* **The request**
Please copy the material word for word, from its beginning up to and including the line that contains "click(x=498, y=49)".

━━ Dataset content

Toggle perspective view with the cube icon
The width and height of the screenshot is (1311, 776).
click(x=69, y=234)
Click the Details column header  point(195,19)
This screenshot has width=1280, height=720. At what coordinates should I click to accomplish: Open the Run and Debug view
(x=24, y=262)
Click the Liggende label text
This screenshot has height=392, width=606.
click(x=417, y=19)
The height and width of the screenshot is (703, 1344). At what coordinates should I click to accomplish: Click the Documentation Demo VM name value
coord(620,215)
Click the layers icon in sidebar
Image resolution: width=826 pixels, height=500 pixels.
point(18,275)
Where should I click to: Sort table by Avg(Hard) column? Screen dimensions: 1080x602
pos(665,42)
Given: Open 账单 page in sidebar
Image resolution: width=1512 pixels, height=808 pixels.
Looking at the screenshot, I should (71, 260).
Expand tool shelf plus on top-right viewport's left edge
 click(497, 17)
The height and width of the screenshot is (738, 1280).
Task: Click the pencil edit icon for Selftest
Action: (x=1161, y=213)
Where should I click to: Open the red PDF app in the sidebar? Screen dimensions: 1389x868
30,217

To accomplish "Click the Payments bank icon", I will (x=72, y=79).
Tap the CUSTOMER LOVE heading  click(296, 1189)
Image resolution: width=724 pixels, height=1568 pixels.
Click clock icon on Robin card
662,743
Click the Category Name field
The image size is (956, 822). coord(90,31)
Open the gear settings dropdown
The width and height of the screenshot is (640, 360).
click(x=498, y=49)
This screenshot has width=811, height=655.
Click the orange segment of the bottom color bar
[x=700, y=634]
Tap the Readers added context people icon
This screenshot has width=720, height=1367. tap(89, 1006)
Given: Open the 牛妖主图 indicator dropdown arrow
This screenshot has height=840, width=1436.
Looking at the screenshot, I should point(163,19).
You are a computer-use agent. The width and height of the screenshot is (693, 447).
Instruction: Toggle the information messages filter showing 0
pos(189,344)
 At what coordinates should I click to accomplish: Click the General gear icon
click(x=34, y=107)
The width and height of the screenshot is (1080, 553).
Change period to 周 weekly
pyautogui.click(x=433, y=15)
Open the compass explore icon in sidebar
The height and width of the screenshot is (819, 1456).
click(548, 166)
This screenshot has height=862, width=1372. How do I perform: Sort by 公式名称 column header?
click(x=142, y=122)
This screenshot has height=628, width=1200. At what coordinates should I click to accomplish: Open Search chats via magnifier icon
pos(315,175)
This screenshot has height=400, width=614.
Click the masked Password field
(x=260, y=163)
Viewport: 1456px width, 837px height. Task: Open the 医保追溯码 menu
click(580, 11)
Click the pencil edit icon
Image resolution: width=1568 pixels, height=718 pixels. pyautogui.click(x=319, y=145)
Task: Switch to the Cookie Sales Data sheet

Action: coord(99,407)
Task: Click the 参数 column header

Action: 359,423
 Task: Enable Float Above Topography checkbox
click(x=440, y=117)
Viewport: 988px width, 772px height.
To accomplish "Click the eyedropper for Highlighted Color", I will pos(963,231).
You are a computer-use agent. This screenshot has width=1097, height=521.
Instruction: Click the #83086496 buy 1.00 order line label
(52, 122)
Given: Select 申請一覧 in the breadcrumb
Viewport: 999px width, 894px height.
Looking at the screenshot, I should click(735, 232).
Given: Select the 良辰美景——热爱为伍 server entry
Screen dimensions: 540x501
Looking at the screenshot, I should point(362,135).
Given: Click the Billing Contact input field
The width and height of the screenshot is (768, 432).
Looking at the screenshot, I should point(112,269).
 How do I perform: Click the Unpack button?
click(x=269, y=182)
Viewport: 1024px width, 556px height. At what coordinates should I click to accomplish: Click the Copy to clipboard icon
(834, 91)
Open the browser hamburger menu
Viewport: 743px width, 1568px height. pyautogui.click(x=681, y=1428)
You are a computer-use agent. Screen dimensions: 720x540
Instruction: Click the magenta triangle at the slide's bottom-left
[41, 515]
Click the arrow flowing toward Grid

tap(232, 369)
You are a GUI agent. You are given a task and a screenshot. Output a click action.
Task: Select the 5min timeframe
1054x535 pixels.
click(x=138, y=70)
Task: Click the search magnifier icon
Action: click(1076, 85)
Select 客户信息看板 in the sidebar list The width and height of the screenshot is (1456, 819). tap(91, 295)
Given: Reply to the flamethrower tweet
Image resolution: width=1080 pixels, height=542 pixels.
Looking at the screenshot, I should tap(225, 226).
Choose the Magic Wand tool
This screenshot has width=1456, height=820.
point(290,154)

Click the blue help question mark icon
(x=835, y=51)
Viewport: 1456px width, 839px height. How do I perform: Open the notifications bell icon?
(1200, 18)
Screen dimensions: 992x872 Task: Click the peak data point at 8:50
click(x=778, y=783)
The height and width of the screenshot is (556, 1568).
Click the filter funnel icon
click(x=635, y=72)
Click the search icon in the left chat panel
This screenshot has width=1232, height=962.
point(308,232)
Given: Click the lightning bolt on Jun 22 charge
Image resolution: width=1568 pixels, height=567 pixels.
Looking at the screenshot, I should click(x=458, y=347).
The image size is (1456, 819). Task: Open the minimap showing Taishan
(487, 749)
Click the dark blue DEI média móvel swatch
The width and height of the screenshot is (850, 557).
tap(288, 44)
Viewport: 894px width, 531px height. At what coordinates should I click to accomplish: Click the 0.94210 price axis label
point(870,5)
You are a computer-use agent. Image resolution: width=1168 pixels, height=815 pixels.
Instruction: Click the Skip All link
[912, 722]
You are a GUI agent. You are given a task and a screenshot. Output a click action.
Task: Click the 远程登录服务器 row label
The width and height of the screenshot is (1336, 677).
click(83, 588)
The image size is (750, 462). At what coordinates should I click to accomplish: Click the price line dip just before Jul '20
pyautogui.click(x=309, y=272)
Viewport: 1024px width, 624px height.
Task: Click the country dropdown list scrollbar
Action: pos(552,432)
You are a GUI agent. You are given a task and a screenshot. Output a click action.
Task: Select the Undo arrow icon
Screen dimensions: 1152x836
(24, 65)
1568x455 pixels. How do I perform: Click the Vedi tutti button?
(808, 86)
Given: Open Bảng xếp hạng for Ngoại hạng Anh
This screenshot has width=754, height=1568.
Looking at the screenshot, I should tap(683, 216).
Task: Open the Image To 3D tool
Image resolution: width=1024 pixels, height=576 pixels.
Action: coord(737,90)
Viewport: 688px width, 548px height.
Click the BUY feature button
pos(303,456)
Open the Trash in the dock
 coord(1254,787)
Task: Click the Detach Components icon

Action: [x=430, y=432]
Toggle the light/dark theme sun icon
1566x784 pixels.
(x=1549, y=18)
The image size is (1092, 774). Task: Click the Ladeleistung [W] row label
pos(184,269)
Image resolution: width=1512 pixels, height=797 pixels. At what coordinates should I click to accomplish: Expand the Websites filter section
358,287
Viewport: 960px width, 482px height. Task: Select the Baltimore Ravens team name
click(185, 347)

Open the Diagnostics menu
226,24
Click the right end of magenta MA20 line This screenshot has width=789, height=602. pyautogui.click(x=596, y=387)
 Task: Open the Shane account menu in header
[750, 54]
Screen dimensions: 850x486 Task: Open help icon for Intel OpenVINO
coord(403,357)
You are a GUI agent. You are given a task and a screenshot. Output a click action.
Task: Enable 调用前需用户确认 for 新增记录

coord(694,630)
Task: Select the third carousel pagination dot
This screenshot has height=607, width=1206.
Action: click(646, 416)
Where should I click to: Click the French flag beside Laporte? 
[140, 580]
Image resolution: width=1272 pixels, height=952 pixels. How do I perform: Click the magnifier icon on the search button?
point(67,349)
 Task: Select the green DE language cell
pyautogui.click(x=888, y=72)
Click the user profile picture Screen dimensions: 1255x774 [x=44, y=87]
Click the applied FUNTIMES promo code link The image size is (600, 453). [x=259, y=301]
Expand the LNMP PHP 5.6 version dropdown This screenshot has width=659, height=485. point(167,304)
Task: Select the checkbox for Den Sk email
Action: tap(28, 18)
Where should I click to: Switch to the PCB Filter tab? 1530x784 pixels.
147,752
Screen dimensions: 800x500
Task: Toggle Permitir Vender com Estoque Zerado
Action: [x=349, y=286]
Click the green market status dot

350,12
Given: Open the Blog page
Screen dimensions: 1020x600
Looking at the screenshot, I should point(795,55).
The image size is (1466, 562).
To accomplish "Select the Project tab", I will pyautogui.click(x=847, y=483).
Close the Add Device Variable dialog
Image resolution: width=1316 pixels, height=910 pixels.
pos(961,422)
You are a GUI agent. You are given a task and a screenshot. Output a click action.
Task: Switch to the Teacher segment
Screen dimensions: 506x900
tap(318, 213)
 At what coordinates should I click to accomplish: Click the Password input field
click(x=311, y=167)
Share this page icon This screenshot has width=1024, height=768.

━━━━

* **Answer for this exercise**
Toggle perspective view with the cube icon
The width and height of the screenshot is (1311, 776).
click(x=69, y=234)
Click the Details column header  point(195,19)
This screenshot has width=1280, height=720. At what coordinates should I click to accomplish: Open the Run and Debug view
(x=24, y=262)
Click the Liggende label text
This screenshot has height=392, width=606.
click(x=417, y=19)
The height and width of the screenshot is (703, 1344). At what coordinates should I click to accomplish: Click the Documentation Demo VM name value
coord(620,215)
Click the layers icon in sidebar
Image resolution: width=826 pixels, height=500 pixels.
point(18,275)
Where should I click to: Sort table by Avg(Hard) column? Screen dimensions: 1080x602
pos(665,42)
Given: Open 账单 page in sidebar
Image resolution: width=1512 pixels, height=808 pixels.
Looking at the screenshot, I should (71, 260).
Expand tool shelf plus on top-right viewport's left edge
 click(497, 17)
The height and width of the screenshot is (738, 1280).
Task: Click the pencil edit icon for Selftest
Action: (x=1161, y=213)
Where should I click to: Open the red PDF app in the sidebar? Screen dimensions: 1389x868
30,217

To accomplish "Click the Payments bank icon", I will (x=72, y=79).
Tap the CUSTOMER LOVE heading  click(296, 1189)
Image resolution: width=724 pixels, height=1568 pixels.
Click clock icon on Robin card
662,743
Click the Category Name field
The image size is (956, 822). coord(90,31)
Open the gear settings dropdown
The width and height of the screenshot is (640, 360).
click(x=498, y=49)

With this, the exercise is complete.